Phase 2 calibration: per-year drift sampling design (stratified + anomaly buckets)

## Context

The corpus spans 1990–2001, but every hand-verified page (n=19 measured per `project_empirical_failure_modes_n19`, with a ~60-page set in progress) is from April or August 1990. Several rates measured against 1990 — per-row edit rate (~76%), type_raw blank rate, confidence anti-calibration — are load-bearing for Phase 2 decisions: re-OCR queue threshold, reconciliation auto-accept thresholds (issue #62), and prompt-iteration eval gating. Carrying those numbers forward to later years implicitly assumes the model fails the same way on 1995 or 2001 handwriting and printed forms. We don't know that yet.

A second full 60-page review per year is unaffordable (11 post-1990 years × 60 ≈ 660 pages of hand work). The design here is a per-year **drift spot check** that's cheap enough to run every year, with a clear gate that triggers a full 60-page recalibration only when drift is detected.

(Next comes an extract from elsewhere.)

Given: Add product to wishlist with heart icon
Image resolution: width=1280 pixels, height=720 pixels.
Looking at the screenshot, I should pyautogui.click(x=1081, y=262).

## Sources of drift across the corpus

Four axes that drive drift and are not aligned with calendar years:

- **Jock cohort.** DJs cycle every few semesters. The handwriting clusters that dominate 1990 are not the ones that dominate 1995 or 2001.
- **Printed form drift.** The flowsheet template changed at least once in this window — different column widths, different printed labels. `core/page_layout.py`'s projection-profile detector is the right tool to identify template breakpoints from extracted layouts alone.
- **Type-column vocabulary.** The H/M/L + Std/O/R rotation conventions evolved. Letters that look like "doodles" in 1990 may be valid in 2001.
- **Paper / scan quality.** Earlier pages tend to be photocopied originals; later pages were sometimes faxed or re-scanned. Scan quality changes the model's failure-mode mix.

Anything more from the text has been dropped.